### Exercise requirements
The lines wanted are those in the data below that include "agent".

::: Material supplied :::

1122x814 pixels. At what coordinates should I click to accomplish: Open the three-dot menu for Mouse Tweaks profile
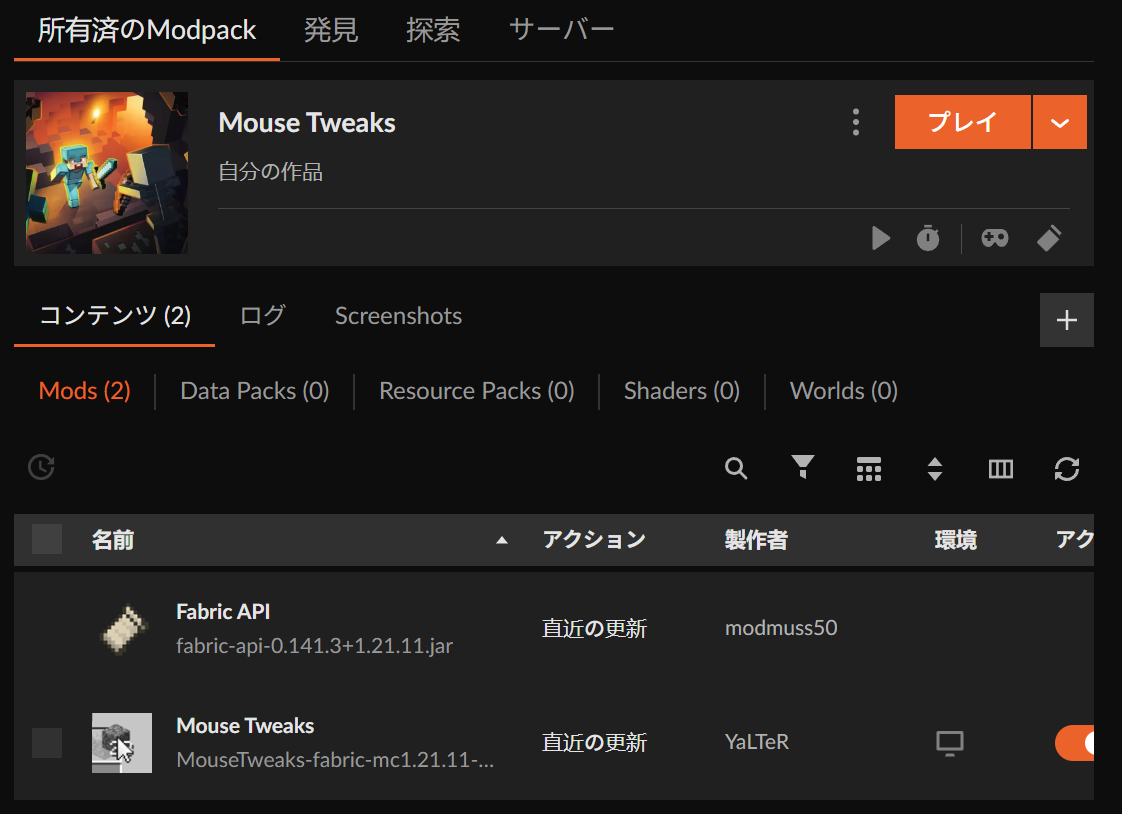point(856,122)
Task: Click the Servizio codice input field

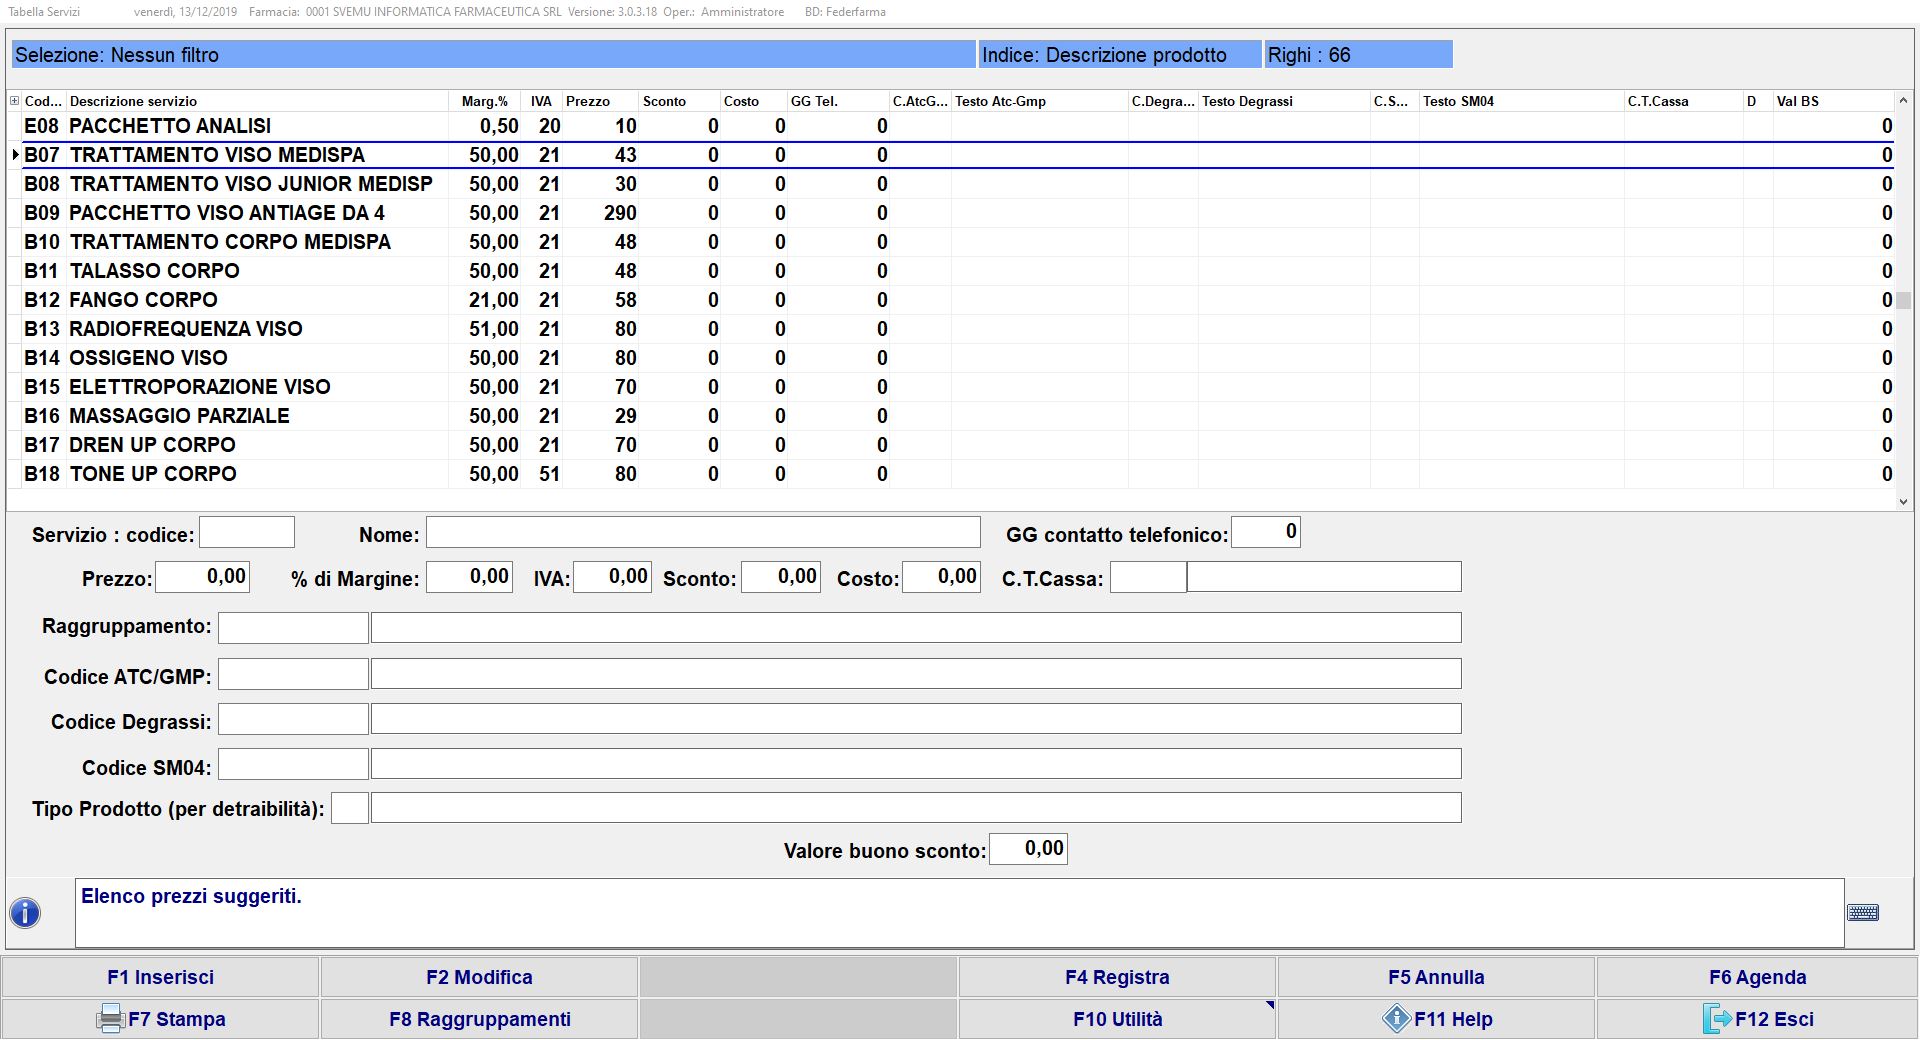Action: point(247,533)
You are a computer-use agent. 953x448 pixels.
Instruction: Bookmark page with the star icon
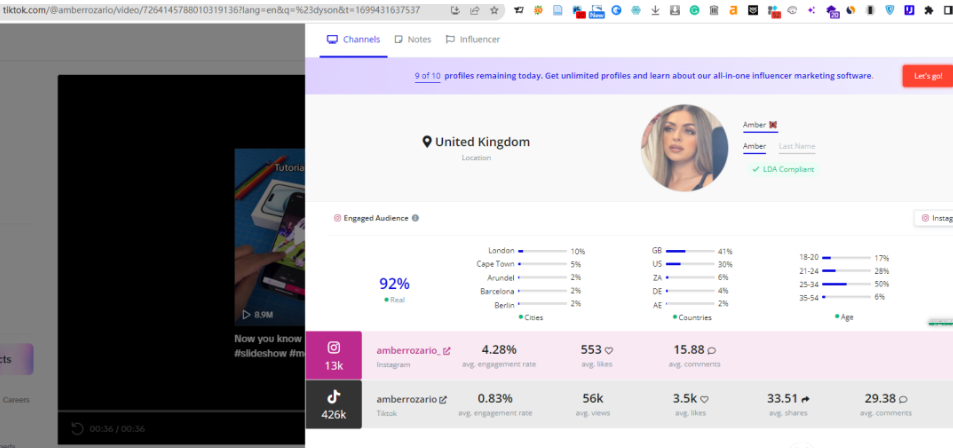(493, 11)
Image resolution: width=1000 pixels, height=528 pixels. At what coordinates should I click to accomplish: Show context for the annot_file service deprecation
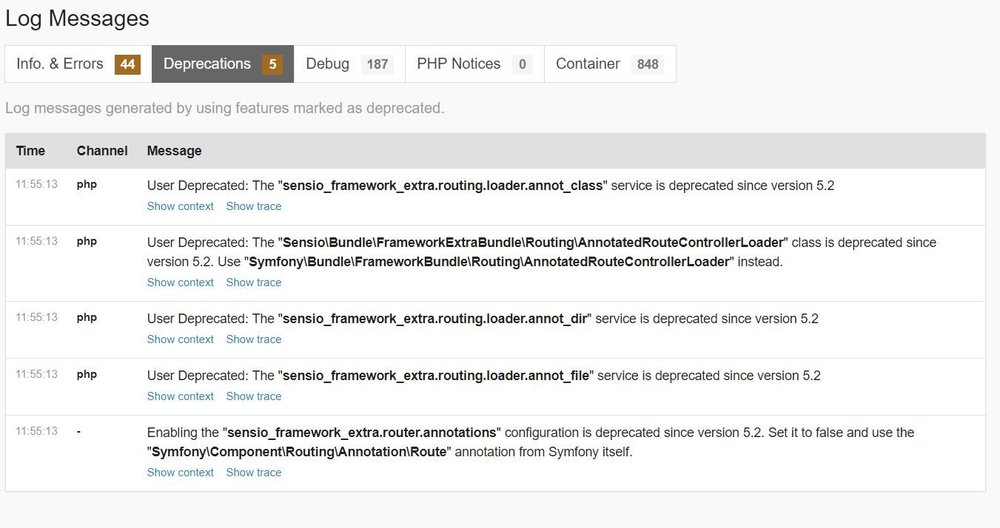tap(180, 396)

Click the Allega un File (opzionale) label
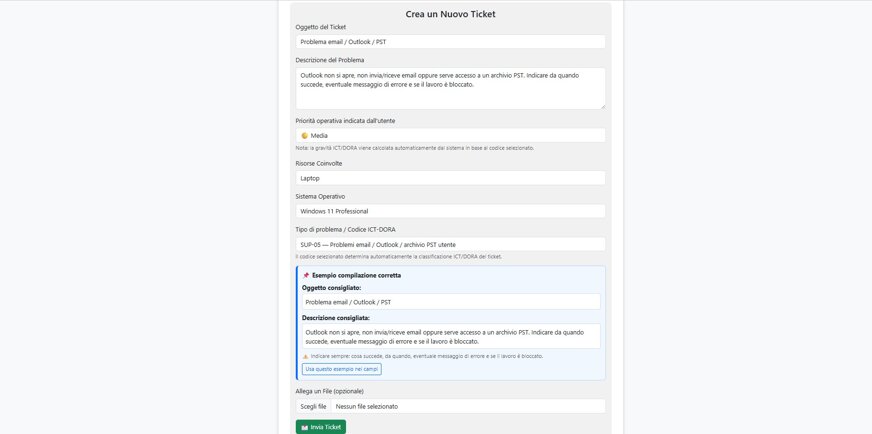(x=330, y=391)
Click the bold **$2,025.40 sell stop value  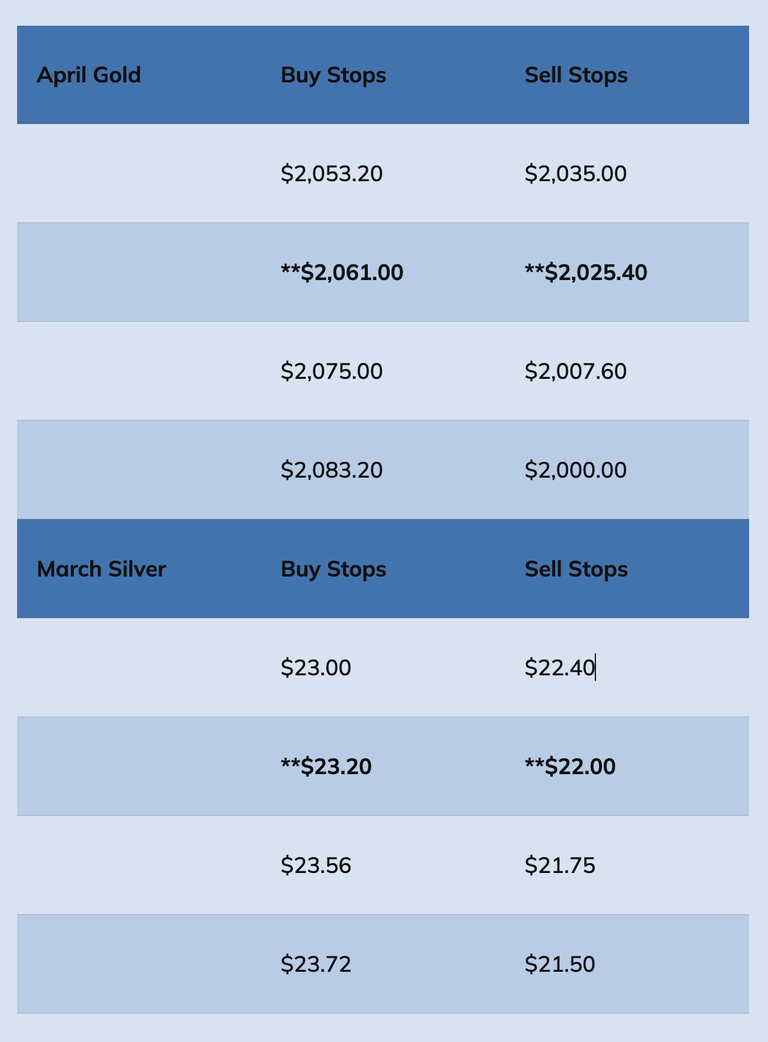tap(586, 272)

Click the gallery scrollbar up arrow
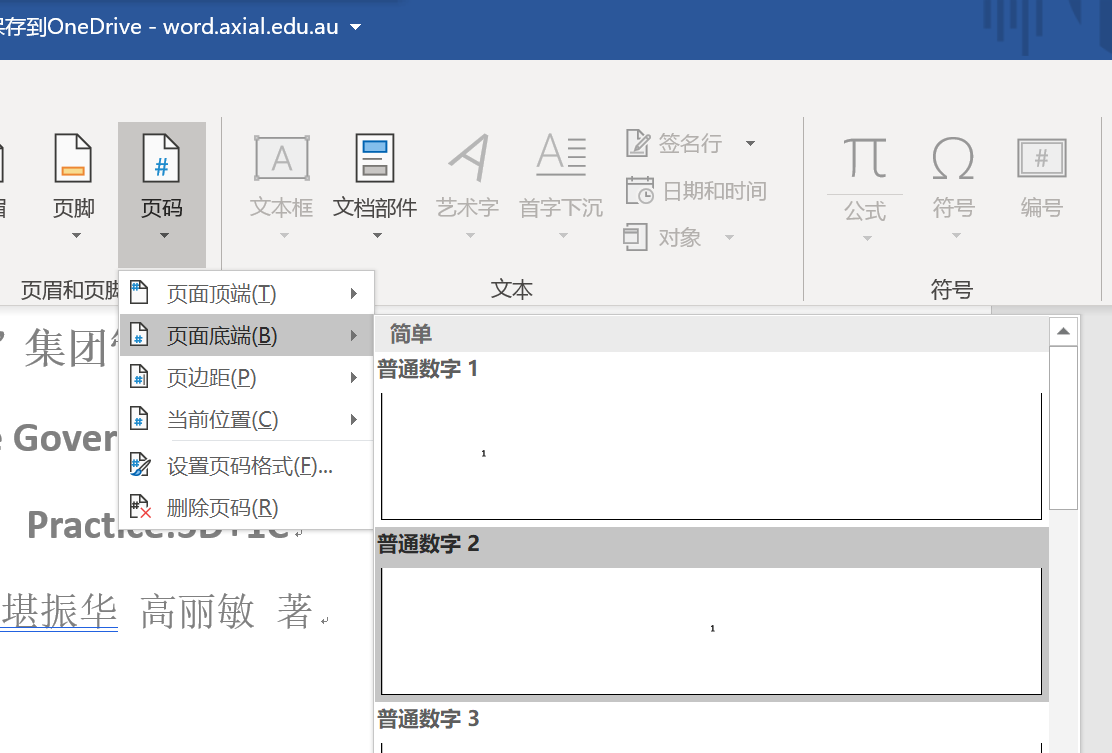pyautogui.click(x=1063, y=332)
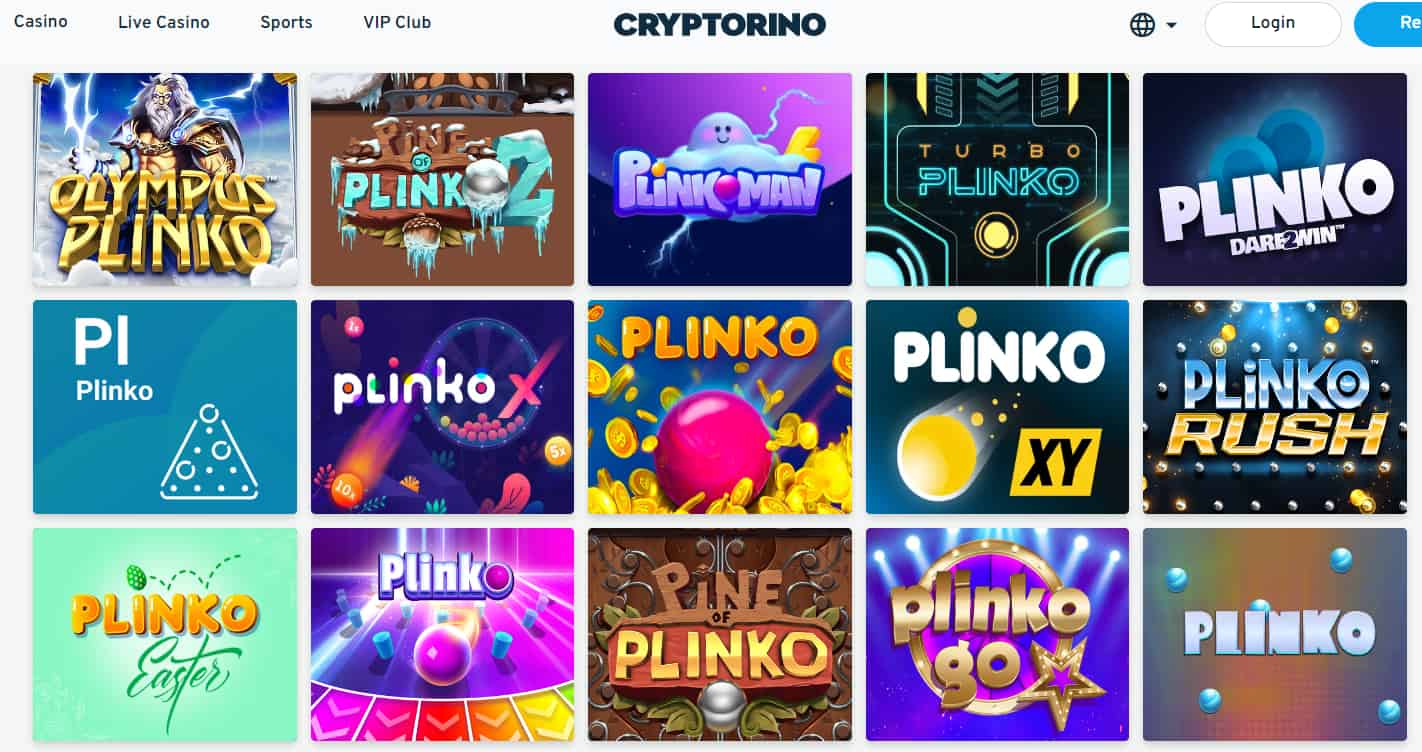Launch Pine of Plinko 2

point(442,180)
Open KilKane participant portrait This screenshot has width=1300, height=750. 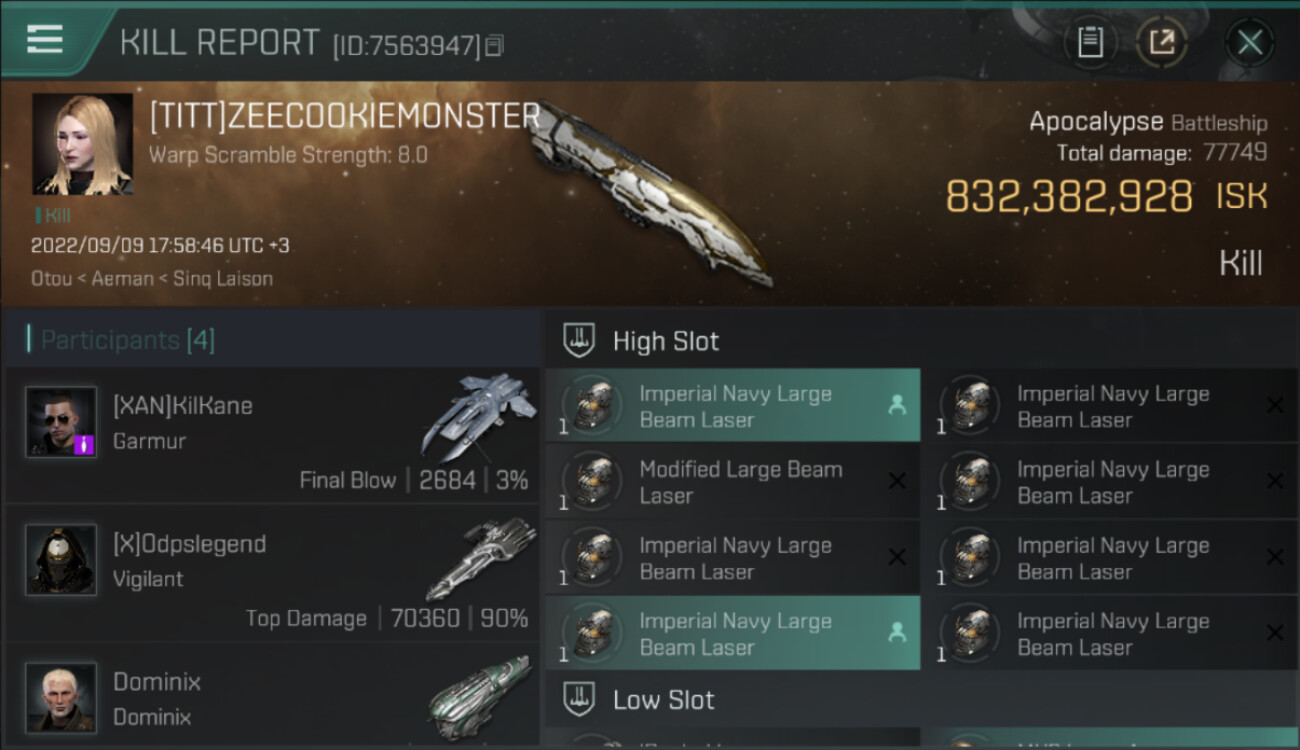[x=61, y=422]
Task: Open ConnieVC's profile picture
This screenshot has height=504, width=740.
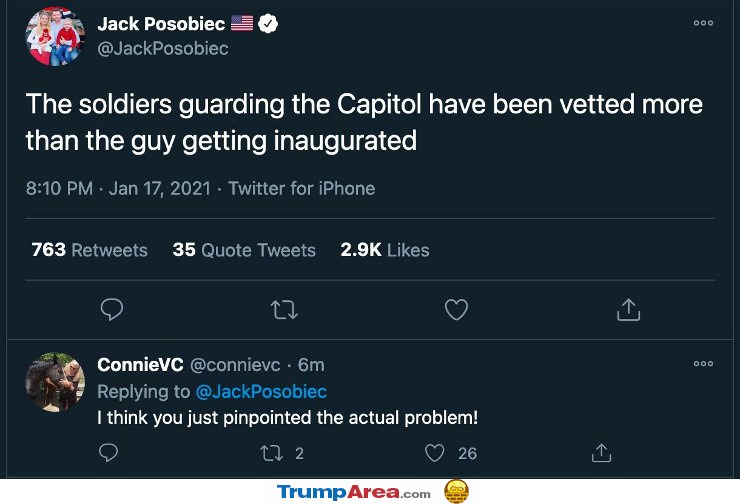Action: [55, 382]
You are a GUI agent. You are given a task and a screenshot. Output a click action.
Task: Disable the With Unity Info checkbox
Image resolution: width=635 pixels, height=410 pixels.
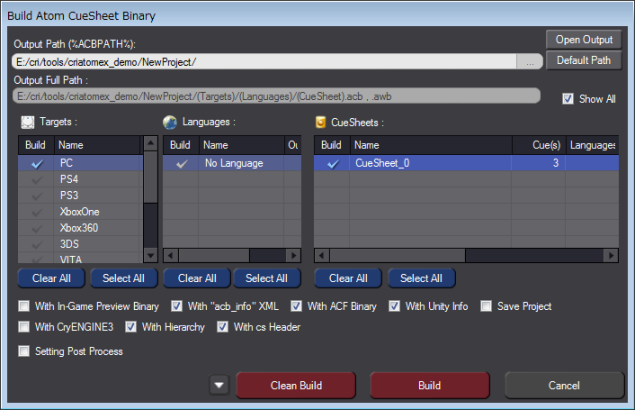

:::

### Output below
You are a computer-use agent. 953x448 pixels.
You are a GUI agent. You are given a task and a screenshot. Output a click action.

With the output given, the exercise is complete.